「文句の付けようがない」ゴッドファーザー フレドさんの映画レビュー(感想・評価)
文句の付けようがない
失礼なことを言ってしまうが、人間は皆が少し歪んでいてひねくれている。
ここで言う人間というのは映画のキャラクターではなく、このレビューを書いている自分や映画を好きな人という意味で言わしてもらっている。
しかしこの映画を観て言えることは、極端な捉え方をしてもらっては困るが、やはり良い映画は誰が観ても良いということ。
自分も何十回と観てきたが、毎回新しい発見や素晴らしさを感じることが出来る。
前振りが長くなってしまったが簡潔にレビューをさしていただく。
まずはなんと言っても一人一人登場人物の人間性の表現力の上手さだと思う。
ビトーの人間力と恐ろしさや優しさや、慈愛に満ちた空気感。
マイケルのファミリーを守ると決めた決意を表す眼の輝き。
ソニーの激しくも不器用でファミリー思いの悲しいほどの愛情表現。
フレドの臆病で優しさが取り柄で稼業にむいていないが、コルレオーネファミリーに生まれたことをも憎むことのない優しい人間性。

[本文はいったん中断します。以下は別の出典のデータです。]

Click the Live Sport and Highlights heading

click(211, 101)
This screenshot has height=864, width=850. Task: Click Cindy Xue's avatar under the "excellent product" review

トムの血の繋がりなんて関係のないということを解らせてくれる説得力のある言動。
このゴッドファーザーという映画をマフィア映画だと聞いて、勘違いをする人も多いが、そこらじゅうにある家族愛を描いている映画を10本観るなら、ゴッドファーザー1本で十分にお釣りがくるだろう。
男が観れば、こんな男に憧れるという登場人物が必ず見つかり、自分はどんな男なのかを登場人物と比べて考えることをするだろう。女性が観れば男がいかに野心があり、臆病で強い生き物であるがゆえに弱い部分があり、生きていくうえで女性が必要で家族が必要で愛が必要なのかを少しは理解してもらえると思う。
時代は違えど、裏切りや政権交代、犠牲になる敗北者たちがいる。
暗い話にも聞こえるがいつの時代も表裏一体。コインの裏と表。
新しい命や私利私欲に溺れない人間同士の慈愛や生きるということの価値や意味を深く深く考えさせてくれるゴッドファーザーという最高の映画を世に出してくれたフランシスフォードコッポラ監督に、自分は心から感謝し、これからも何度となくゴッドファーザーを見返しては考え共感し感銘を受け続けいくであろう作品に敬意を払いたい。
最後に一言だけ言わしてもらいますが、
アルパチーノの眼が明らかに途中で変わっていくのは鳥肌物です。